Gego’s recognition was indeed boosted by the 2002 traveling international retrospective at the MFA Houston exhibition, originally organized by the Museo de Bellas Artes de Caracas, while another important step came with a first major show in Germany in 2013 at the Hamburger Kunsthalle. It continued to the Kunstmuseum in Stuttgart and the Henry Moore Institute in Leeds, England.

The Hamburg exhibition, “Gego. Line as Object,” “was a starting point for the reception of her work in Europe, and for many people it was an eye-opener,” said the exhibition’s co-curator Brigitte Kölle, “but there’s still a way to go.”

At the time, the museum held a parallel exhibition of works by artist Eva Hesse, who also fled Hamburg on a kindertransport train for Jewish children.

Kölle said she did not think Gego’s Jewish identity contributed to her late reception in Germany, where she noted that since the 1990s researchers have more actively sought information on German-Jewish artist refugees of World War II. However, “there’s also a certain amount of being ashamed,” she said. The 2013 show also included a commemorative plaque to Gego, which a city official placed at her former home.

Gego working on the
“Chorros” installation at the Museo de Barquisimeto, 1985.
Courtesy LGDR, photograph by Tony Russell.

The sixth of seven children born to the Goldschmidt family, which had run the J. Goldschmidt Sohn bank since 1815, Gego was the last person to leave the family’s villa in Hamburg. Determined to wait until she received her architecture diploma, at the last minute she donated the house furniture to a charity, locked the front door, and threw the key into the Alster River.

“Looking back now, [staying behind so long] was risky. The same risk to go to Venezuela, almost without knowing where it is on the map,” said Gunz. “Someone has to be the last one.”

Gego was granted permission to enter Venezuela from England, where her immediate family had already taken temporary refuge. In Venezuela she struggled to find work in architecture as a woman and a foreigner, and married Ernst Gunz in 1940. Together they opened a wooden furniture design workshop. The couple had two children, Tomás and Barbara. In 1951, they separated, and Gego met her life partner, Gerd Leufert.

Gego’s late discovery in North America and Europe has been chalked up to her being a woman artist based in Latin America, who, unlike some of her better-known peers from the Venezuelan post-modern scene, opted to stay in Caracas, rather than spend more time in art capitals like Paris or New York. Not being represented by a major commercial gallery is another.

LGDR has placed Gego’s work in institutions like the San Francisco Museum of Modern Art and the Guggenheim Abu Dhabi, and says they’ve had a lot of museum interest, particularly since the artist has few large works available for sale. Pieces range from $20,000 for an etching, while works on paper are priced between $50,000 and $100,000, and three-dimensional forms go for $250,000. The rare free-standing “Chorro” costs just over $1.5 million.

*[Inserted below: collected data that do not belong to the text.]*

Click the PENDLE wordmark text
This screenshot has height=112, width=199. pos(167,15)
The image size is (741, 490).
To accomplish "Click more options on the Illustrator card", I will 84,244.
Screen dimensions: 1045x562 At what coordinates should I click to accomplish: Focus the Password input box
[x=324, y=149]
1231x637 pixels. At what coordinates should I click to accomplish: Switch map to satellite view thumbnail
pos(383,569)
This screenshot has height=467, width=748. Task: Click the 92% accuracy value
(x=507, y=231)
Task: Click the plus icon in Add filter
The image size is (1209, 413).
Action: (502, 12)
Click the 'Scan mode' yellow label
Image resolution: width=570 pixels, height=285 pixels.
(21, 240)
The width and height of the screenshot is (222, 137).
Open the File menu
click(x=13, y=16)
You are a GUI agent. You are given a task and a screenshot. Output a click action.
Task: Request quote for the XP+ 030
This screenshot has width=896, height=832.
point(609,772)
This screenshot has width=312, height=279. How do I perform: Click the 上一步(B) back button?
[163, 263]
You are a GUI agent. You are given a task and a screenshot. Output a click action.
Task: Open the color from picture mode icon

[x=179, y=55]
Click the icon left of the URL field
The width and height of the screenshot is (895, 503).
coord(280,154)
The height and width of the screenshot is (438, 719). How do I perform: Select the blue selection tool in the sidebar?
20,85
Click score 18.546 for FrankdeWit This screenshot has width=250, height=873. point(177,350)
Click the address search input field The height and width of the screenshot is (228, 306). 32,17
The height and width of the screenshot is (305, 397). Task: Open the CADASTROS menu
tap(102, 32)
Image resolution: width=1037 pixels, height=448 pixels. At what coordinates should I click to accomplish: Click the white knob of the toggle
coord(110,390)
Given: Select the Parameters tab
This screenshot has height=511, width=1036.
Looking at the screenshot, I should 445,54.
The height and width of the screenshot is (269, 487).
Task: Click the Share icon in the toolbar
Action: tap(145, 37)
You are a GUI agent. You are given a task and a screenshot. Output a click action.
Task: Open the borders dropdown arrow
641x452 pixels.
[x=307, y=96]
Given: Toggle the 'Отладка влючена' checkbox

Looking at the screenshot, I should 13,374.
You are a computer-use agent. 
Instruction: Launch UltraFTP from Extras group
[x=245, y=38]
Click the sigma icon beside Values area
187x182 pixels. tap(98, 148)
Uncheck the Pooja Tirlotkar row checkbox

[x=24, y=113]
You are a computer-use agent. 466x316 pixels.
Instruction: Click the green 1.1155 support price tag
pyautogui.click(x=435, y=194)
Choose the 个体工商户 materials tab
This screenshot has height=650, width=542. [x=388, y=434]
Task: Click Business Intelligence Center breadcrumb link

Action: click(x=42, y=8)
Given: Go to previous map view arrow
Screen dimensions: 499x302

Gego did spend short periods in the U.S. In the ‘60s she worked at the Pratt Institute in New York, then studied pedagogy at the University of California, Berkeley, and prints at the Tamarind Lithography Workshop in Los Angeles. In 1965, the Museum of Modern Art in New York exhibited and acquired her mesh Esfera (sphere), and in 1971 she presented her “Los Chorros” series in a solo exhibition at the Betty Parsons Gallery in New York.

“If she had stayed, like other Latin American artists who migrated to the States for a longer time, she would have probably been even more recognized,” said her son. “But that was not her goal at that moment. Venezuela was so active [in terms of] the artist life, that she thought—it’s going on there.” He added: “She was not looking to be famous.”

That may be, but Gego’s granddaughter Ester also wonders if the world needed a little more time to catch up to Gego. “Maybe we were not prepared to understand what she made until now,” she said.